Üzerinde anlaşılmış Niyet Mektubu taslağı
Her ziyaret sonrası yapılmasına alıştığımız basın toplantısını gerçekleştirmeden Washington'a dönen IMF heyeti merakımızı pazartesi günü gönderdiği duyuru ile giderdi. Bütçe ve IMF ile ilişkiler her geçen gün biraz daha ilginç hâl alıyor. Basın toplantısı 'teknik' nedenlerle cuma yapılamadı diyelim. Duyuru için niye pazartesi beklendi? Bunun IMF lugatında tek açıklaması duyurunun üslubu ve içeriği konusunda Türkiye'yi ziyaret eden IMF heyetinin kendisini yeterince yetkili görmeyişidir. Gelen heyetle IMF üst yönetimi arasındaki yaklaşım farklılığının Washington'da bir de yüz yüze görüştükten sonra giderilmesi arzulanmış olabilir. Demek ki, IMF ile ilişkilerde durum kamuoyuna yansıtıldığından çok daha ciddi. Duyuruyu tartıştıkça siz de farkına varacaksınız.

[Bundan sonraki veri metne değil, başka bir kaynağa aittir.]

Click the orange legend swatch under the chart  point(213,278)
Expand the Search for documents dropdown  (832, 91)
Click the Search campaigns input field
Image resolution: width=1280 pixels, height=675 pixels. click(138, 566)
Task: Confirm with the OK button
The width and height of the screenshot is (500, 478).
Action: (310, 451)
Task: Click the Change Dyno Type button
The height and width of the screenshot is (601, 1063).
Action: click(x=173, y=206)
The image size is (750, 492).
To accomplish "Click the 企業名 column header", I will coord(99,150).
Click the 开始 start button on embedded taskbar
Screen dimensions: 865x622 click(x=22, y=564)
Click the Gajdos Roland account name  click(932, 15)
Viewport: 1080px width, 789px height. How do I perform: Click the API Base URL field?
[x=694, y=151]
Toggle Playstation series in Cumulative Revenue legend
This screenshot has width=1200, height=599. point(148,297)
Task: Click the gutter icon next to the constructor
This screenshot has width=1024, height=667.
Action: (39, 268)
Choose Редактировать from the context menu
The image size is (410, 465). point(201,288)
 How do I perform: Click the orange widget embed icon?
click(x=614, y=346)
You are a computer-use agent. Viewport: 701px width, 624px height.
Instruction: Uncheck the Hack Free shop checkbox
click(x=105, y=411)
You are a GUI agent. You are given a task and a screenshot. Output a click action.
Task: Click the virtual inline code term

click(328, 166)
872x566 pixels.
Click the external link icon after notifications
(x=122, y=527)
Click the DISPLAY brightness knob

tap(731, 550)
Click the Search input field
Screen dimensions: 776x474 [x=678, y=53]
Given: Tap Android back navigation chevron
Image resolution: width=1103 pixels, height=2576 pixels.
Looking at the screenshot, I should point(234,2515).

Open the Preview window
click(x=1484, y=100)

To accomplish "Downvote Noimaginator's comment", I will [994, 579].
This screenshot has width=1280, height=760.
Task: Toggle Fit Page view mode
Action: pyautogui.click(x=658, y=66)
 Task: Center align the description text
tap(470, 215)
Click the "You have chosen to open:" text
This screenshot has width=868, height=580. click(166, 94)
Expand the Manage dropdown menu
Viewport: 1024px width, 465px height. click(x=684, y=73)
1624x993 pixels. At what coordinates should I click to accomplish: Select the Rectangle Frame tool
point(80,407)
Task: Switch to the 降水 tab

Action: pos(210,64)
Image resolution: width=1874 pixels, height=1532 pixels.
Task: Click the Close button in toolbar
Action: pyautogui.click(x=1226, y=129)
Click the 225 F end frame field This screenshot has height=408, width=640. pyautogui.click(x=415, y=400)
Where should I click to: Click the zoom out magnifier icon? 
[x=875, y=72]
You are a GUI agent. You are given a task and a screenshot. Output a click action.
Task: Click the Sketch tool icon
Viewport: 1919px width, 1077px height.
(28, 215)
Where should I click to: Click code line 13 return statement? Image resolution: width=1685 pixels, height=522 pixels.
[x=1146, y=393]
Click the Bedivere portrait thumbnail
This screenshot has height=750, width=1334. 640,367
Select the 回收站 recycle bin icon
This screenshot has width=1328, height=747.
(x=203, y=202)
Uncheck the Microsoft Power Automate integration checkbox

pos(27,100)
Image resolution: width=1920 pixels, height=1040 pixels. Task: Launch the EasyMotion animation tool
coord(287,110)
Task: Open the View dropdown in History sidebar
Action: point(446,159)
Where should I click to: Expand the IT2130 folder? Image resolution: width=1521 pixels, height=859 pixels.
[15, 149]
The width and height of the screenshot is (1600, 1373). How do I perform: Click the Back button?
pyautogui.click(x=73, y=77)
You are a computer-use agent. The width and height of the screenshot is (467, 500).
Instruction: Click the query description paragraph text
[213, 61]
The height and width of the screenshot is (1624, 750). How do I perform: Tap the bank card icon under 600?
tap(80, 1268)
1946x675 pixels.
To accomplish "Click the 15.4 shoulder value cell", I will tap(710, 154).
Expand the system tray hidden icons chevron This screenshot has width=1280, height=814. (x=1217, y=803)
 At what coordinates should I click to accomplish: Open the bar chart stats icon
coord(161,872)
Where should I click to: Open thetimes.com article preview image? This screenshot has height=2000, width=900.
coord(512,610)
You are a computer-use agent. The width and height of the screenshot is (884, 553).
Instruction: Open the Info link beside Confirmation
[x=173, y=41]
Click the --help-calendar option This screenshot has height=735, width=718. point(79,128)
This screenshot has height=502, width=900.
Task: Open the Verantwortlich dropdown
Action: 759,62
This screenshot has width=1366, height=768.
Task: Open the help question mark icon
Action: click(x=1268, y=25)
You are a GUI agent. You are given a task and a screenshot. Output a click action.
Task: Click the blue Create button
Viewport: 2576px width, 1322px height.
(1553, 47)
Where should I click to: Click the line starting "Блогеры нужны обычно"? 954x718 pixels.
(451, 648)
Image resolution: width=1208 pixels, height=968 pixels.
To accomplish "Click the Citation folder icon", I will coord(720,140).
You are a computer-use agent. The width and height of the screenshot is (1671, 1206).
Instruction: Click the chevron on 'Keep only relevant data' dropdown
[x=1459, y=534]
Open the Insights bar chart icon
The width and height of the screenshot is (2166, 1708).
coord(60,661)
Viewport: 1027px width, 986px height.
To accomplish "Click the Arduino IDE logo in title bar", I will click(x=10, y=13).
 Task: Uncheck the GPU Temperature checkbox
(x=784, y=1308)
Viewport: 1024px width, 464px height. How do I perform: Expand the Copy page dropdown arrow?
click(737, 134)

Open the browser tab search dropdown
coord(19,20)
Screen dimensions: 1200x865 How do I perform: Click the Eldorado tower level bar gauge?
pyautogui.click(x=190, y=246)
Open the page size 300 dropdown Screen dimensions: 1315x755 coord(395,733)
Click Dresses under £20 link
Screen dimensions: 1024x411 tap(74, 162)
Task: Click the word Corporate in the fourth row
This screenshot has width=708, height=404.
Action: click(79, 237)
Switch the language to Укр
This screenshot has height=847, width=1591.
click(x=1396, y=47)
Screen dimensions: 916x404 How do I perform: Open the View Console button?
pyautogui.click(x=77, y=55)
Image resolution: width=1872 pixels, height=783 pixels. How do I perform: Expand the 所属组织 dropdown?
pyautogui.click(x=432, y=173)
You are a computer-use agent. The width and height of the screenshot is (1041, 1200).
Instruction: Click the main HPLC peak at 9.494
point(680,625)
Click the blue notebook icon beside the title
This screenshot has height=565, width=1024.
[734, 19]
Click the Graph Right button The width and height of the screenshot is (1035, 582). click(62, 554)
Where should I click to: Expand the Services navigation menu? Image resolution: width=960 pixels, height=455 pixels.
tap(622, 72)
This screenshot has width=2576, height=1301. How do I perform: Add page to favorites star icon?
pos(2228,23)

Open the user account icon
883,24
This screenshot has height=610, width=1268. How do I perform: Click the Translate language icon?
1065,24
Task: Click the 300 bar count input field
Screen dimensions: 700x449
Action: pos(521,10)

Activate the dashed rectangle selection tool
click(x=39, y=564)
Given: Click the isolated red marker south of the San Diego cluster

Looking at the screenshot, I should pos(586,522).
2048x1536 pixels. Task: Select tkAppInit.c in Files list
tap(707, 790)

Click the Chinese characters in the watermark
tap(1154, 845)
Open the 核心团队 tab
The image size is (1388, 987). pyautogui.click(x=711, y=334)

2007 bütçesi ne ile tutarlı? Duyuru 2006 yılının kısa özeti ile başlıyor. Enflasyonun hedeflenen azalış çizgisinden sapıldığının, cari açığın genişlemeye devam ettiğinin altı çiziliyor. Uluslararası piyasaların daha az destek vereceği bir ortamda önerilen çözüm sıkı maliye ve para politikaları. 2007 Bütçesi yüzde 6.5'lik faiz dışı fazlayı hedeflemesi açısından sıkı maliye politikasının sürdürülmesi düşüncesi ile tutarlı bulunmuş. Dikkatimi çeken nokta, vurgunun, bütçenin kendi içerisindeki tutarlılığına değil, faiz dışı fazlanın sıkı maliye politikası uygulama mecburiyeti ile tutarlılığına olmasında. Söylenen; 'sihirli rakam yüzde 6.5'e gelecek yıl da devam ediniz. Yalnız 2006 harcamalarında program hedeflerinin üzerindeki gerçekleşmelerin 2007 yılına taşınıp gelecek yılı karartmaması için gereken tedbirleri de şimdiden alınız' . Merkez Bankası'nın en son faiz duyurusunda neyin yansımasını izleyeceği de böylece açıklığa kavuşmuş oldu. Keşke hangi harcama kalemlerinde hedeflerin aşıldığı bu duyurudan önce kamuoyu ile paylaşılabilseydi. Tedbir dediğimiz de tabii ki harcamaları kısma ve vergileri ya da KİT fiyatlarını artırma yönünde olacak. Şükrü Kızılot Hoca bu kadar erken mi haklı çıkacaktı? Enflasyonu aşağıya çekecek gelişmelerse sıkı para politikasının devamına bağlanmış ve Merkez Bankası'na yıkılmış. ÖTV'yi artıracağız, yeni vergiler getirip fiyatlara yansıtacağız, yetmedi elektriğe de zam yapacağız; sonra dönüp enflasyonu faizlerle kontrol edeceğiz. Yaklaşım doğru da mantık yanlış. Vergilerin, harcama kesintilerinin, elektrikte fiyat artışlarının iç talepte bir daralma yaratması, zaman içerisinde enflasyonu aşağıya çekmesi zaten kaçınılmaz. Bir de faizleri artırırsak aşırı daraltılmış iç talebin azaltacağı istihdamın sosyal güvenlik sistemi üzerideki olumsuz etkilerini nasıl gidereceğiz? Kesintileri artırarak mı? Büyümeyi zayıflatırsak bizim gibi tüketim vergilerine yoğunlaşmış bir mali yapıda geliri kimden buluruz?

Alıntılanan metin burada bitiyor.